DETAILED DESCRIPTION

[0033] Some embodiments of the present invention will now be described more fully hereinafter with reference to the accompanying drawings, in which some, but not all, embodiments of the invention are shown. Indeed, various embodiments of the invention may be embodied in many different forms and should not be construed as limited to the embodiments set forth herein; rather, these embodiments are provided so that this disclosure will satisfy applicable legal requirements. Like reference numerals refer to like elements throughout. As used herein, the terms “data,” “content,” “information,” “electronic information,” “signal,” “command,” and similar terms may be used interchangeably to refer to data capable of being captured, transmitted, received, and/or stored in accordance with various embodiments of the present disclosure. Thus, use of any such terms should not be taken to limit the spirit and scope of embodiments of the present disclosure. Further, where a first computing device is described herein to receive data from a second computing device, it will be appreciated that the data may be received directly from the second computing device or may be received indirectly via one or more intermediary computing devices, such as, for example, one or more servers, relays, routers, network access points, base stations, hosts, repeaters, and/or the like, sometimes referred to herein as a “network.” Similarly, where a first computing device is described herein as sending data to a second computing device, it will be appreciated that the data may be sent or transmitted directly to the second computing device or may be sent or transmitted indirectly via one or more intermediary computing devices, such as, for example, one or more servers, remote servers, cloud-based servers (e.g., cloud utilities), relays, routers, network access points, base stations, hosts, repeaters, and/or the like.

[0034] The term “comprising” means including but not limited to and should be interpreted in the manner it is typically used in the patent context.
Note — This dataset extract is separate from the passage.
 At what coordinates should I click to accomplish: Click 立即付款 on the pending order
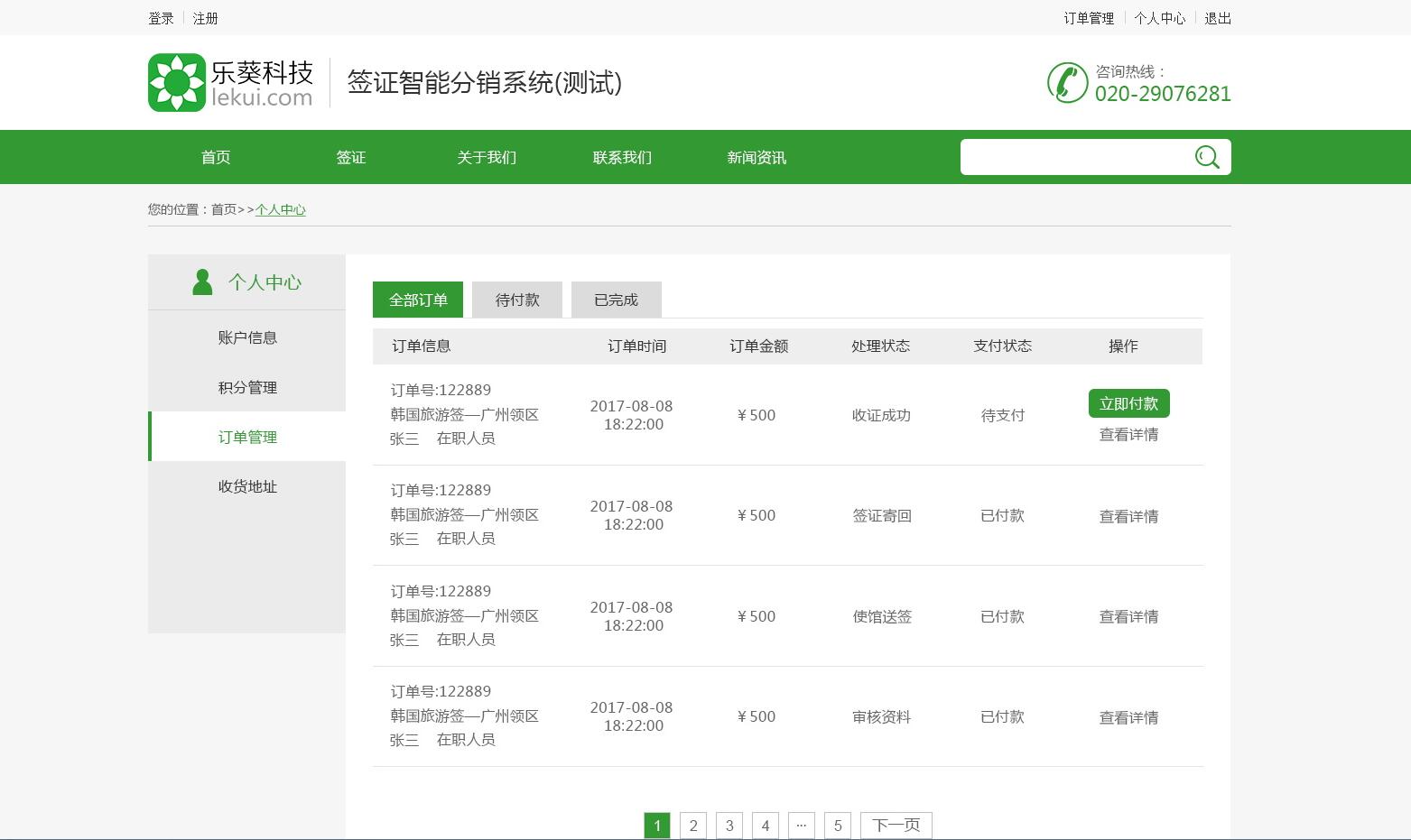(x=1128, y=402)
Use of broader terms such as comprises, includes, and having should be understood to provide support for narrower terms such as consisting of, consisting essentially of, and comprised substantially of. Furthermore, to the extent that the terms “includes” and “including,” and variants thereof are used in either the detailed description or the claims, these terms are intended to be inclusive in a manner similar to the term “comprising.” [0035] The phrases “in one embodiment,” “according to one embodiment,” “in some embodiments,” “in various embodiments”, and the like generally refer to the fact that the particular feature, structure, or characteristic following the phrase may be included in at least one embodiment of the present disclosure, but not necessarily all embodiments of the present disclosure. Thus, the particular feature, structure, or characteristic may be included in more than one embodiment of the present disclosure such that these phrases do not necessarily refer to the same embodiment. [0036] As used herein, the terms “example,” “exemplary,” and the like are used to mean “serving as an example, instance, or illustration.” Any implementation, aspect, or design described herein as “example” or “exemplary” is not necessarily to be construed as preferred or advantageous over other implementations, aspects, or designs. Rather, use of the terms “example,” “exemplary,” and the like are intended to present concepts in a concrete fashion.
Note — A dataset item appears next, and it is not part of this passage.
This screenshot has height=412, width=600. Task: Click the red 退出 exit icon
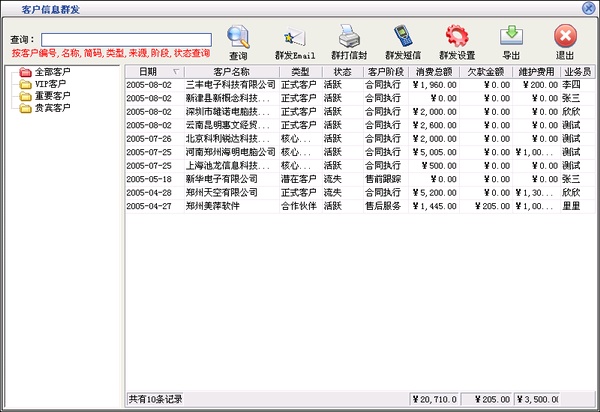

[0037] If the specification states a component or feature “may,” “can,” “could,” “should,” “would,” “preferably,” “possibly,” “typically,” “optionally,” “for example,” “often,” or “might” (or other such language) be included or have a characteristic, that particular component or feature is not required to be included or to have the characteristic. Such component or feature may be optionally included in some embodiments, or it may be excluded.
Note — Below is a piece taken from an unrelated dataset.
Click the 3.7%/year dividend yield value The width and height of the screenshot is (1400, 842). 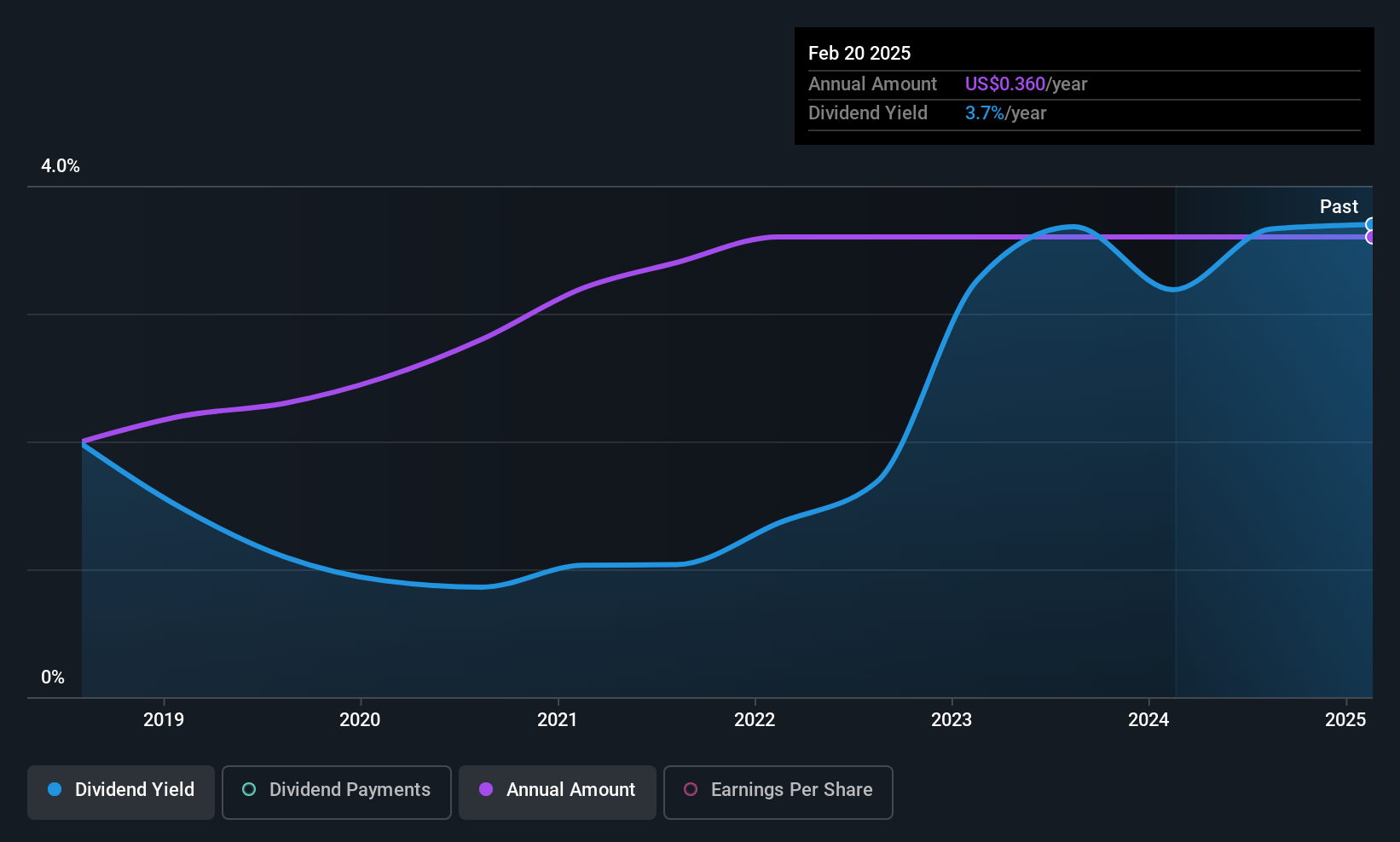point(1005,113)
[0038] As used herein, the term “computer-readable medium” refers to non-transitory storage hardware, non-transitory storage device or non-transitory computer system memory that may be accessed by a controller, a microcontroller, a computational system or a module of a computational system to encode thereon computer-executable instructions or software programs. A non-transitory “computer-readable medium” may be accessed by a computational system or a module of a computational system to retrieve and/or execute the computer-executable instructions or software programs encoded on the medium. Examples of non-transitory computer-readable media may include, but are not limited to, one or more types of hardware memory, non-transitory tangible media (for example, one or more magnetic storage disks, one or more optical disks, one or more USB flash drives), computer system memory or random-access memory (such as, DRAM, SRAM, EDO RAM), and the like.

[0039] Additionally, as used herein, the term ‘circuitry’ refers to (a) hardware-only circuit implementations (e.g., implementations in analog circuitry and/or digital circuitry); (b) combinations of circuits and computer program product(s) comprising software and/or firmware instructions stored on one or more computer readable memories that work together to cause an apparatus to perform one or more functions described herein; and (c) circuits, such as, for example, a microprocessor(s) or a portion of a microprocessor(s), that require software or firmware for operation even if the software or firmware is not physically present. This definition of ‘circuitry’ applies to all uses of this term herein, including in any claims. As a further example, as used herein, the term ‘circuitry’ also includes an implementation comprising one or more processors and/or portion(s) thereof and accompanying software and/or firmware. As another example, the term ‘circuitry’ as used herein also includes, for example, a baseband integrated circuit or applications processor integrated circuit for a mobile phone or a similar integrated circuit in a server, a cellular network device, other network device (such as a core network apparatus), field programmable gate array, and/or other computing device.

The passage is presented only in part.